Instacart Gains Momentum with Strong Q1 Performance and Promising Q2 Outlook

GuruFocus
03 May

Instacart (CART, Financial) is experiencing significant gains, despite narrowly missing first-quarter EPS estimates. The company reported a 9% revenue increase to $897 million, aligning with analyst expectations. This was driven by a 14% rise in orders—the fastest in 10 quarters—and a 14% boost in high-margin advertising revenue, reaching $247 million. This marks a recovery from a disappointing Q4, where CART fell short on revenue and issued weak Q1 guidance. The latest Q1 results and optimistic Q2 outlook, particularly in Gross Transaction Value (GTV) and adjusted EBITDA, indicate a turnaround, supported by initiatives like a $10 minimum basket for Instacart+ members and expanded restaurant orders.

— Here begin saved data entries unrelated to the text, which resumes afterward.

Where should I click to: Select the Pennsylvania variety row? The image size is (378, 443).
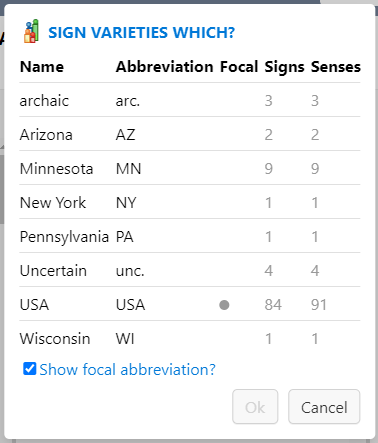(190, 236)
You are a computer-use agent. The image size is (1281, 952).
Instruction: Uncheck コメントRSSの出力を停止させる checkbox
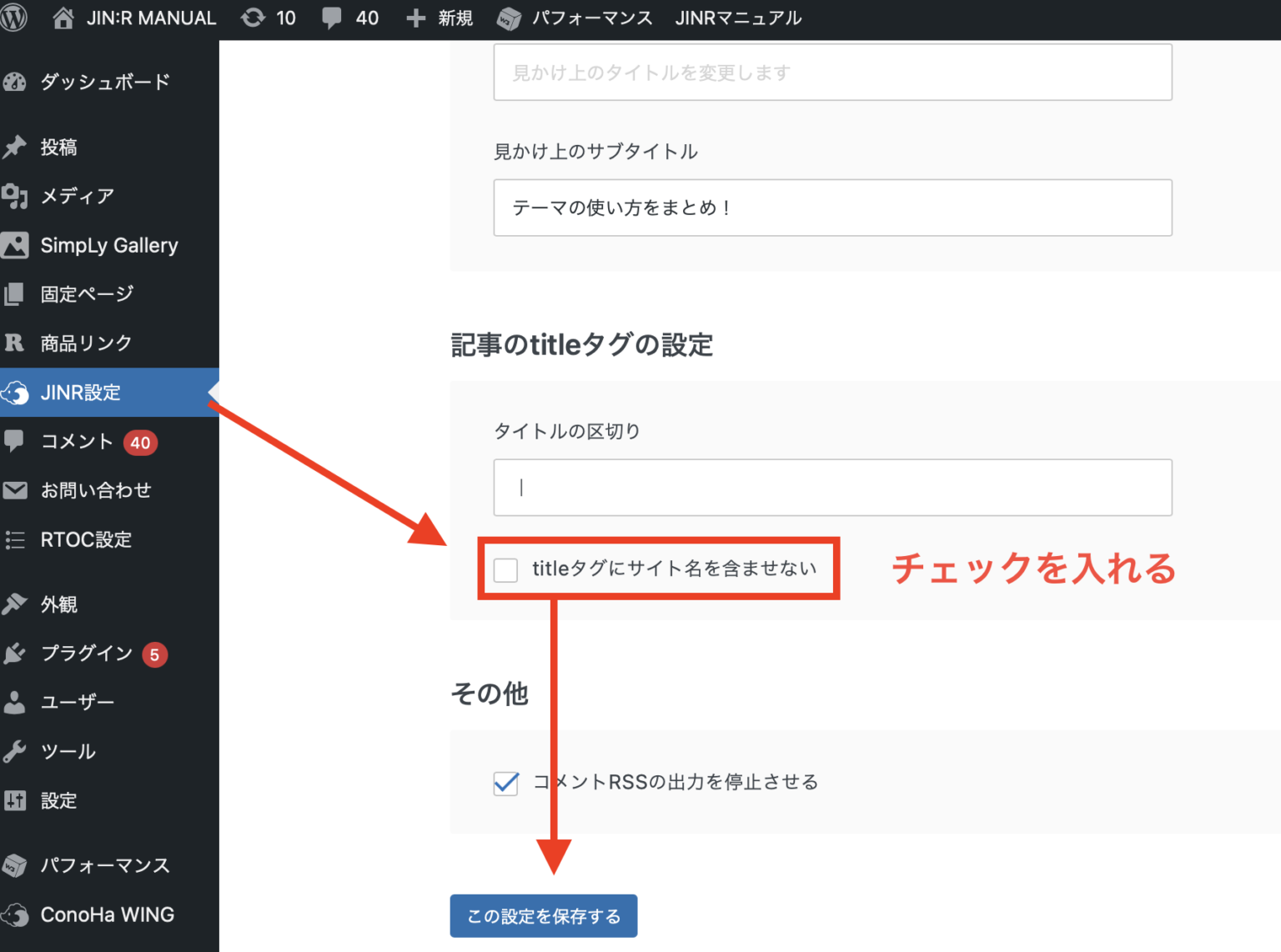pyautogui.click(x=506, y=783)
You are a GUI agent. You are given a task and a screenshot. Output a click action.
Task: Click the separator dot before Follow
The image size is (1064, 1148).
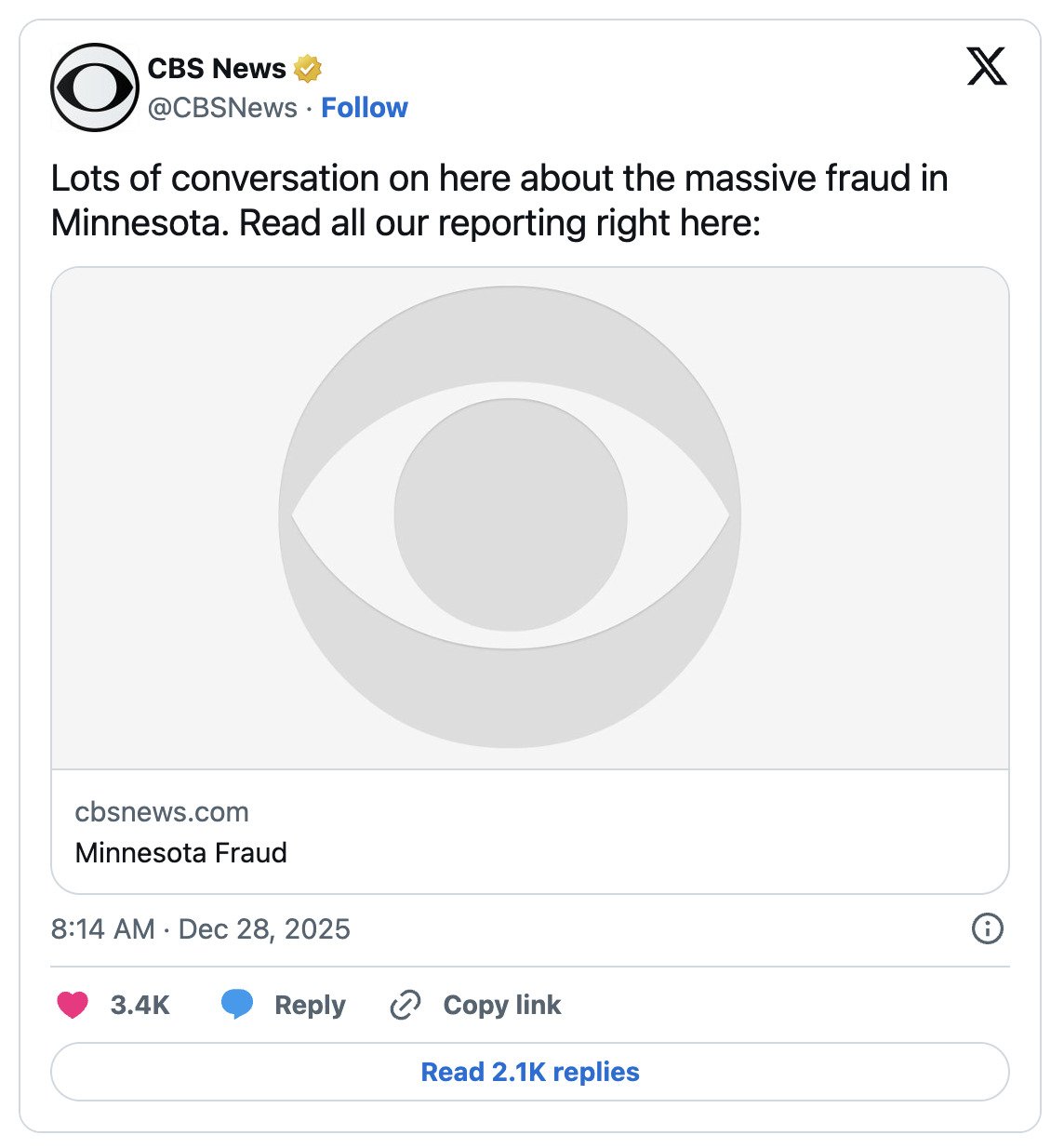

  • GTV increased by 10%, surpassing the $9.11 billion estimate, up from 8% in Q4. This was driven by new customer cohorts with larger basket sizes and more club orders. However, the average order value (AOV) slightly declined to $110 from $111 last quarter and $113 in Q3, due to more restaurant orders and the $10 minimum basket feature.
  • Adjusted EBITDA was a standout, rising 23% year-over-year to $244 million, exceeding CART's guidance of $220-$230 million. This was achieved through disciplined cost management and a focus on high-margin advertising revenue. Operational efficiencies, such as improved shopper logistics and payment processing, further enhanced margins.
  • CART's Q2 GTV guidance suggests 8-10% growth, with an adjusted EBITDA forecast of $240-$250 million, surpassing analyst expectations. This reflects confidence in sustained order growth and robust advertising revenue, driven by AI-powered ad tools and high return-on-ad-spend performance.

CART's strong Q2 performance, with 14% order growth and a 23% rise in adjusted EBITDA, underscores robust demand and operational efficiency, recovering from a weak Q4. The positive Q2 guidance, supported by initiatives like Instacart+ and advertising, positions CART well for fiscal year 2025, with potential for further market share gains in the online grocery sector.